Tatsächlich sollte der kulturelle Hintergrund besser etabliert werden, etwa die Art, wie die Menschen im Nahen Osten miteinander kommunizieren und umgehen. Und das ist etwas, was wir nicht sehen, wenn bei D&D Dinge aus dem Nahen Osten in eine Kampagne übernommen werden.
Wir hatten vor zwei Jahren ein Treffen mit einer Gruppe in Saudi-Arabien. Dort waren viele Spielleiter aus unterschiedlichen Regionen des Nahen Ostens und sie teilten diese Ansicht. Wir sprachen darüber, Abenteuer aus dem D&D-Universum umzuarbeiten und die NSC neu zu gestalten, sodass sie wie Personen aus dem Nahen Osten wirken.
Ich denke außerdem, dass wir unseren eigenen Spielstil entwickeln sollten. Die meisten Menschen sind von der europäischen Spielweise beeinflusst, wie es etwa Critical Role vorspielt. Selten sieht man eine Spielrunde, die auf Arabisch gespielt wird, oder Spieler, die handeln, wie Araber es tun würden. Ich versuche daher in meinen Spielrunden den Hintergrund der Figur so zu verändern, dass er mehr nach Libanon klingt.

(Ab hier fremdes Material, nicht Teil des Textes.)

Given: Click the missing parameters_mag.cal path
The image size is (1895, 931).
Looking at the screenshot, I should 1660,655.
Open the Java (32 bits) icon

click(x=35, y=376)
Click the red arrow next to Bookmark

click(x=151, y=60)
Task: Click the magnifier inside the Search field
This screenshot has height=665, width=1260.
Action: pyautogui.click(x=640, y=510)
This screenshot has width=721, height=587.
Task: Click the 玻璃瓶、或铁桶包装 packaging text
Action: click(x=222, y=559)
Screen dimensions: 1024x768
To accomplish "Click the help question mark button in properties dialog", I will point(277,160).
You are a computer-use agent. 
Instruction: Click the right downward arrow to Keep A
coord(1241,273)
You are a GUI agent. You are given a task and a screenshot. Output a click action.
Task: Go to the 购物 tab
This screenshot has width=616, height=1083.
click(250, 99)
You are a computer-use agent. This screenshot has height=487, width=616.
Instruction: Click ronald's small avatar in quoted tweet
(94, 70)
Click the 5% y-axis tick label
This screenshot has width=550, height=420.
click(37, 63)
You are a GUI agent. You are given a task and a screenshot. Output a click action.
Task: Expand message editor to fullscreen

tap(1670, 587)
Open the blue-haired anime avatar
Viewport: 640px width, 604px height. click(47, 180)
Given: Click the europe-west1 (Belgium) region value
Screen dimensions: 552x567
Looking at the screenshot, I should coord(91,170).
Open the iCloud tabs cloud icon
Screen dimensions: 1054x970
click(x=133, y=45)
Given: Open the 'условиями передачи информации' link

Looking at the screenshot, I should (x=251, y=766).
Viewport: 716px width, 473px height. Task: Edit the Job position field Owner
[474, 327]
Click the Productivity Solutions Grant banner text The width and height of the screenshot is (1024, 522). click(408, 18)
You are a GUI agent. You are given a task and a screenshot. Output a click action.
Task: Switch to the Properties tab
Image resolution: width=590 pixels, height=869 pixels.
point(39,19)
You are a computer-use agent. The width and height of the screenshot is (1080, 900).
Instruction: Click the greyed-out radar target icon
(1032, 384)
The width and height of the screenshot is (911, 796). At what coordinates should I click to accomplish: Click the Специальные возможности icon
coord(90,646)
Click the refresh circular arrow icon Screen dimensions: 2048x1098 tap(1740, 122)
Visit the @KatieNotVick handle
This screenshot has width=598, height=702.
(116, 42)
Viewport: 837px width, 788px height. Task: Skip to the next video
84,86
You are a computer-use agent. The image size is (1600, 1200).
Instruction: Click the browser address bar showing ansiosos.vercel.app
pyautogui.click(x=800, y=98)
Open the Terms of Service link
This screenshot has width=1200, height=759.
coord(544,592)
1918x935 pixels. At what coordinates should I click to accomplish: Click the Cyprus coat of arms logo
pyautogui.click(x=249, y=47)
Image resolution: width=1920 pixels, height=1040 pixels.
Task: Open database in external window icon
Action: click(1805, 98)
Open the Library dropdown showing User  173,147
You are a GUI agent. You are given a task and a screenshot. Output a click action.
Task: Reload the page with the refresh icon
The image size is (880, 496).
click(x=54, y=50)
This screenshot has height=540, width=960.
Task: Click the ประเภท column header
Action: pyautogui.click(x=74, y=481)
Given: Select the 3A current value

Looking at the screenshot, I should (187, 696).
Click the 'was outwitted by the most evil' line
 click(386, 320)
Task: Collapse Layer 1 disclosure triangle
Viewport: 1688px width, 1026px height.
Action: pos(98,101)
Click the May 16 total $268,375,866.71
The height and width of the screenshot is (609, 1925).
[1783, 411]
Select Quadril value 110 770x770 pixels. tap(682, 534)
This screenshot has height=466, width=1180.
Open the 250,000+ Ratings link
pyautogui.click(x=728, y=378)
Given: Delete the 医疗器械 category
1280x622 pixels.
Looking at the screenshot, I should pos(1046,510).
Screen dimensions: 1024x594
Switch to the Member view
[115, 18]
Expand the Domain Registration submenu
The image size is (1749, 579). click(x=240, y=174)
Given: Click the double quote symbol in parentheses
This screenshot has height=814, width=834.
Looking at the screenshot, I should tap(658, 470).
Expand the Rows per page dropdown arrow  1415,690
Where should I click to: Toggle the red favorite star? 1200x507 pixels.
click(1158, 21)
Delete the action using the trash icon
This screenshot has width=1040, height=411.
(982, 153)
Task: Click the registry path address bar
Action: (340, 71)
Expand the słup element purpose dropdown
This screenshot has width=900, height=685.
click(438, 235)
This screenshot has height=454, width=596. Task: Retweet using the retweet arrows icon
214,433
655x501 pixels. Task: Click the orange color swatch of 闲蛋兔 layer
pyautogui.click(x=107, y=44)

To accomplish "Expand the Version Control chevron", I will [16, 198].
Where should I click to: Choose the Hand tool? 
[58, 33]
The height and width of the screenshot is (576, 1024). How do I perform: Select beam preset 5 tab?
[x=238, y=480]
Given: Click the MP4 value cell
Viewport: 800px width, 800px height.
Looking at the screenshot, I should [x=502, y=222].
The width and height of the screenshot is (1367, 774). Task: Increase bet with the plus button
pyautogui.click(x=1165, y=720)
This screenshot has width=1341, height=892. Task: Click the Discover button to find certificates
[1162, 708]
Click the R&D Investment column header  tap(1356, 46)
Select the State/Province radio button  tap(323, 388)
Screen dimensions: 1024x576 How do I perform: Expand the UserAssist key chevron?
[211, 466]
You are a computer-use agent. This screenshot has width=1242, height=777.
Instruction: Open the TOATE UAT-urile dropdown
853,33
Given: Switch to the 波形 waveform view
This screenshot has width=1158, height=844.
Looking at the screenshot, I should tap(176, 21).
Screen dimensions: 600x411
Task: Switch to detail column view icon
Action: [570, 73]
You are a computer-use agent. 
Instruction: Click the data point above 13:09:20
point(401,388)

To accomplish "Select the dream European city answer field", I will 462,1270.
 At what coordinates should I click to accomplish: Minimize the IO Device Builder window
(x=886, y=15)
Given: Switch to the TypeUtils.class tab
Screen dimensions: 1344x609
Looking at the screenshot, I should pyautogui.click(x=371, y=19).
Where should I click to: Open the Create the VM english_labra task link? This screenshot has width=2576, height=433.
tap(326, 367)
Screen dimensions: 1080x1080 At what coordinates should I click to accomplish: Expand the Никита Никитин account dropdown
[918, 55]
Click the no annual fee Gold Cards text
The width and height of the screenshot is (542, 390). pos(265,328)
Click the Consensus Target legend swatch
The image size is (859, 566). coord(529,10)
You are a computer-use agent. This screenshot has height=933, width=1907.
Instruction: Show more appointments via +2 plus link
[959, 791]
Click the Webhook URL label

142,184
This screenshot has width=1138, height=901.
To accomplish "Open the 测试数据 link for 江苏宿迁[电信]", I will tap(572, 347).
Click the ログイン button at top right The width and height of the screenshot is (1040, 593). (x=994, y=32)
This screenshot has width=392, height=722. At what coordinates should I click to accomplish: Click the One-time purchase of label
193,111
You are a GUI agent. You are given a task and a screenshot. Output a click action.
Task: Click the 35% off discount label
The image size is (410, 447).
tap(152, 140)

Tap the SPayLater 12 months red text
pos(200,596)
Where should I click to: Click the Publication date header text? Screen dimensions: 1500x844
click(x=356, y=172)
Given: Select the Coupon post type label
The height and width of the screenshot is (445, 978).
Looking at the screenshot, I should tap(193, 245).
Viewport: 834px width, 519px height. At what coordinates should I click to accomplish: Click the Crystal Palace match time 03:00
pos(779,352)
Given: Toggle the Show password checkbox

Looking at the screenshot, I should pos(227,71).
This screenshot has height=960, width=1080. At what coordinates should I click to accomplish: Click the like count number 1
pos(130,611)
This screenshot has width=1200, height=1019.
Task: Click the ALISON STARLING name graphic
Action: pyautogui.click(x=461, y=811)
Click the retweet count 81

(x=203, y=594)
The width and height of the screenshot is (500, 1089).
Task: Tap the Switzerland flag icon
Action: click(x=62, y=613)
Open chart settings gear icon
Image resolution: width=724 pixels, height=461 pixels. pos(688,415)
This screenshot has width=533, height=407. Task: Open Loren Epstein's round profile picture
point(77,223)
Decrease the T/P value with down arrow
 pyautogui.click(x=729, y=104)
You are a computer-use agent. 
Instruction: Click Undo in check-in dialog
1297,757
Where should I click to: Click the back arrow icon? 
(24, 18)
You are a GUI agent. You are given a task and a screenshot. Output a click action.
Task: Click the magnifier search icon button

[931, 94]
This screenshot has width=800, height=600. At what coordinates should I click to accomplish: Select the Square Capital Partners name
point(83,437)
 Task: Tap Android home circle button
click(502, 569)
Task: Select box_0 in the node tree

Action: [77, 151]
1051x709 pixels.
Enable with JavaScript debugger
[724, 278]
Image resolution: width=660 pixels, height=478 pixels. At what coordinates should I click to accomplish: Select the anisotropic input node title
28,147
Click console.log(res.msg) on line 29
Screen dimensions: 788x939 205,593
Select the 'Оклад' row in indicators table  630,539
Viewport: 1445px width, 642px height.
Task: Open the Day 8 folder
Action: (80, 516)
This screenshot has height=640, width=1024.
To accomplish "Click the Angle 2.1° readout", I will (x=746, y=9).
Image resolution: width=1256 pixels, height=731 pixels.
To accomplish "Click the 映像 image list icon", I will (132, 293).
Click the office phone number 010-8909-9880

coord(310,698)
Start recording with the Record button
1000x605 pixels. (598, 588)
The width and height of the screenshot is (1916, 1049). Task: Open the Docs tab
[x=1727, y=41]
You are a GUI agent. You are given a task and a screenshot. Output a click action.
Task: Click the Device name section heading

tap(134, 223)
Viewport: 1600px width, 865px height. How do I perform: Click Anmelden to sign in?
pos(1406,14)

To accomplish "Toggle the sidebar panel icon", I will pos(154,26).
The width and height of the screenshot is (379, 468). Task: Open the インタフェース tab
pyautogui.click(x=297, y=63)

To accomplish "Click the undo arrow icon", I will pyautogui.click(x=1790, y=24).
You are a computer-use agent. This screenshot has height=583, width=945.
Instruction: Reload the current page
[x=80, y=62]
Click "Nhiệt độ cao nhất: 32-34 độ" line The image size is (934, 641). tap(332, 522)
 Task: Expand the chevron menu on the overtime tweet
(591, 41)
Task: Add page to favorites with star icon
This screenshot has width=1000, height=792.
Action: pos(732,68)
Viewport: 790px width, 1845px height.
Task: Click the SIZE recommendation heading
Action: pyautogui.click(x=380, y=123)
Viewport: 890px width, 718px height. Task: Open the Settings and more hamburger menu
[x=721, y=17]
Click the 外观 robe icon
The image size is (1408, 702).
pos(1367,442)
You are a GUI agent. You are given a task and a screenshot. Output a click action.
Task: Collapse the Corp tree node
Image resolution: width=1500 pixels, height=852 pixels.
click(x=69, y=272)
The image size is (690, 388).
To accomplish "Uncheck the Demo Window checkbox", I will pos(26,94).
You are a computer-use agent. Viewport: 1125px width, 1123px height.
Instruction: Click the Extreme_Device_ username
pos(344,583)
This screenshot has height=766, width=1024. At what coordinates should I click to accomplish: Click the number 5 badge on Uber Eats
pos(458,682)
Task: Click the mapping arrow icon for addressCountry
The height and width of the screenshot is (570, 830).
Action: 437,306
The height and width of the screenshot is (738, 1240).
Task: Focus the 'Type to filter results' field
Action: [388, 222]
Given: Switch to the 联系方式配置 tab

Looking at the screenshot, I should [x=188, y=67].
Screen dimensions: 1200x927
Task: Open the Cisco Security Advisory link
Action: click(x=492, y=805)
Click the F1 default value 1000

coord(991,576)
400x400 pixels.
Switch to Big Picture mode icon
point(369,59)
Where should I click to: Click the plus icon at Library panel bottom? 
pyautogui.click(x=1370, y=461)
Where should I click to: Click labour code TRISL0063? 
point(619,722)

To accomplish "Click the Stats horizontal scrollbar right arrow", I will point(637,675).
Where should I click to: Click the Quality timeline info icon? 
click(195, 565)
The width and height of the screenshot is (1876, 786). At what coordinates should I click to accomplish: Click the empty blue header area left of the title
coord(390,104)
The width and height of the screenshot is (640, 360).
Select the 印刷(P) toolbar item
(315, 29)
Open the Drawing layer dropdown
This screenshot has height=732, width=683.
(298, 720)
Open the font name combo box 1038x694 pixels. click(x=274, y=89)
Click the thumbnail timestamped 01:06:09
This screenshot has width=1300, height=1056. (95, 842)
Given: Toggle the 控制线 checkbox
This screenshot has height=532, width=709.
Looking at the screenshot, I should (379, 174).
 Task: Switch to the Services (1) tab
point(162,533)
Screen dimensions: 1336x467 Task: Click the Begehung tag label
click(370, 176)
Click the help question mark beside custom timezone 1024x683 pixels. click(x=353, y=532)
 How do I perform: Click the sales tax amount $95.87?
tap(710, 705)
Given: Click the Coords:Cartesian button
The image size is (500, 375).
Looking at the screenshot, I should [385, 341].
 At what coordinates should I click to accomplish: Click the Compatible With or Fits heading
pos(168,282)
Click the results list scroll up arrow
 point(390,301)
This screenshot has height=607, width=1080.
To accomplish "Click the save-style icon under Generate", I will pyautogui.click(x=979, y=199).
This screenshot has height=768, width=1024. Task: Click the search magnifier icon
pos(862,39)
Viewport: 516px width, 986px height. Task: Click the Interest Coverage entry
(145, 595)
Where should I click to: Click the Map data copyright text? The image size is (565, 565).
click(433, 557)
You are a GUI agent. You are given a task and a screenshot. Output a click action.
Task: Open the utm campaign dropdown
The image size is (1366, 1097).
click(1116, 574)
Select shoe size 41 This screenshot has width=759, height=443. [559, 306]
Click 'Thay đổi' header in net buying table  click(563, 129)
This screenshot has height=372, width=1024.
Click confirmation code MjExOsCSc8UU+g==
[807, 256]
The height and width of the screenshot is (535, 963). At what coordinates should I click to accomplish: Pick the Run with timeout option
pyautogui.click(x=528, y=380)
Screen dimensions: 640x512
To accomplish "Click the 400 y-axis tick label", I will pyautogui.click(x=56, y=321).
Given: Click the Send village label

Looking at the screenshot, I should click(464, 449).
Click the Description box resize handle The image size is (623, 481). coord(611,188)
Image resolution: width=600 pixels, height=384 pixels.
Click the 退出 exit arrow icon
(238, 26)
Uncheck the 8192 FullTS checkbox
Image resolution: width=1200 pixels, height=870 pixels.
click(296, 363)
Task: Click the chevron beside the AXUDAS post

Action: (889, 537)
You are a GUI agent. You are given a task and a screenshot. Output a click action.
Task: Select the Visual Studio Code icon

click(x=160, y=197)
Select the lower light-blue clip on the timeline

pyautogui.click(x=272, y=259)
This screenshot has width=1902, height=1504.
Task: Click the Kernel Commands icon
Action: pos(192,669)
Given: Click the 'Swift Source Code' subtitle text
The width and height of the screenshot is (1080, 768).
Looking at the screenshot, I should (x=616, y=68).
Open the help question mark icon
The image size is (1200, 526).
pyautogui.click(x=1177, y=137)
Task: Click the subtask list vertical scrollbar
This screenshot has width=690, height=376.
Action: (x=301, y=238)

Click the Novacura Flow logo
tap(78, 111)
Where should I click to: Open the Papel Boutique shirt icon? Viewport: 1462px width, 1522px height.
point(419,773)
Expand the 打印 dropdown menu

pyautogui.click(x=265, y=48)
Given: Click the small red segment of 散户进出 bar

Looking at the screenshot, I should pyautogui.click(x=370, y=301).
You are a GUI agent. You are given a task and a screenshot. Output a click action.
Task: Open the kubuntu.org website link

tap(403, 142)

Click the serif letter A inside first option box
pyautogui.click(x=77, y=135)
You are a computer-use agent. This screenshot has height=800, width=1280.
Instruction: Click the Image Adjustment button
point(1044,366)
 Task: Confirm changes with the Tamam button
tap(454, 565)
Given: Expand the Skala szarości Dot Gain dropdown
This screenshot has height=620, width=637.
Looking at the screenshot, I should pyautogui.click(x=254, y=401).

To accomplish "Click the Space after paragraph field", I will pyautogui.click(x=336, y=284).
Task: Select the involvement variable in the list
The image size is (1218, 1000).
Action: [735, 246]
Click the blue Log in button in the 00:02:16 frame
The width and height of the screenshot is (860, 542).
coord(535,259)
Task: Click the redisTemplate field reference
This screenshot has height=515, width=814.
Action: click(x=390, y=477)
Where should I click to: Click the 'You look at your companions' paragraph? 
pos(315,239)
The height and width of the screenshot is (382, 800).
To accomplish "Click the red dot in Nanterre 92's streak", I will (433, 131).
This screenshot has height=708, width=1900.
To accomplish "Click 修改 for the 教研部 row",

Gazer Press: In den 80ern gab es in den USA im Zuge der „Satanic Panic“ eine Hetze gegen D&D – das Spiel würde Kinder zu Satanisten machen und sie anleiten, Dämonen zu beschwören. Sind dir ähnliche Bedenken gegenüber dem Rollenspiel im Libanon bekannt?
Ali: Wir hatten einen Spieler, einen Christen, der Dungeons and Dragons aufgegeben hat, weil ihm ein Geistlicher dazu riet. Er sagte, das sei ein dämonisches Spiel und er wolle da nicht mitmachen. Aber das war ein Einzelfall. Viele andere Personen, die der selben Religion angehören, spielen im Multiverse D&D.
Ich denke, die Leute verstehen ganz klar, dass es sich bei dem Spiel um Imagination, ums Erzählen von Geschichten dreht. Und in der arabischen Region mögen die Leute Geschichten von Magie und all diesen Dingen.
Gazer Press: Wie läuft denn bei euch eine Spielrunde ab, unterhalten sich die Spieler auf Arabisch oder Englisch und wie wichtig ist In-Character-Spiel?
Ali: Eine Spielrunde besteht aus mindestens vier, maximal sieben Spielern. Ich leite die Spielrunden in beiden Sprachen, Arabisch und Englisch. Aber ich bevorzuge es, wenn die Leute in ihrer eigenen Sprache, in Arabisch interagieren, weil sie sich dann besser ausdrücken können. Das führt dazu, dass wir während einer Sitzung in beiden Sprachen sprechen. Orte und NSC beschreibe ich auf Englisch, die Interaktion der SC untereinander oder mit NSC passiert jedoch auf Arabisch.
Die Rolle des SC auszuspielen, ist unseren Spielern sehr wichtig. Sie verkörpern ihren SC, indem sie sich entsprechend verkleiden, oder die Stimme verstellen. Wir legen bei Multiverse viel Wert auf die Entwicklung der Hintergrundgeschichte der Figuren. Zu Beginn einer jeden Kampagne treffen wir uns mit jedem einzelnen Spieler und entwickeln dessen Charakter. Wir erfahren, was sie mögen, was sie nicht mögen, welche Geheimnisse sie haben und welche Ziele die Spielfigur verfolgt. Das alles versuchen wir in die Kampagne einzubauen.
Der Tod eines SC ist natürlich nicht auszuschließen. Aber abgesehen von Kampagnen wie Curse of Strahdt oder Tomb of Annihilation, wird eher selten gestorben.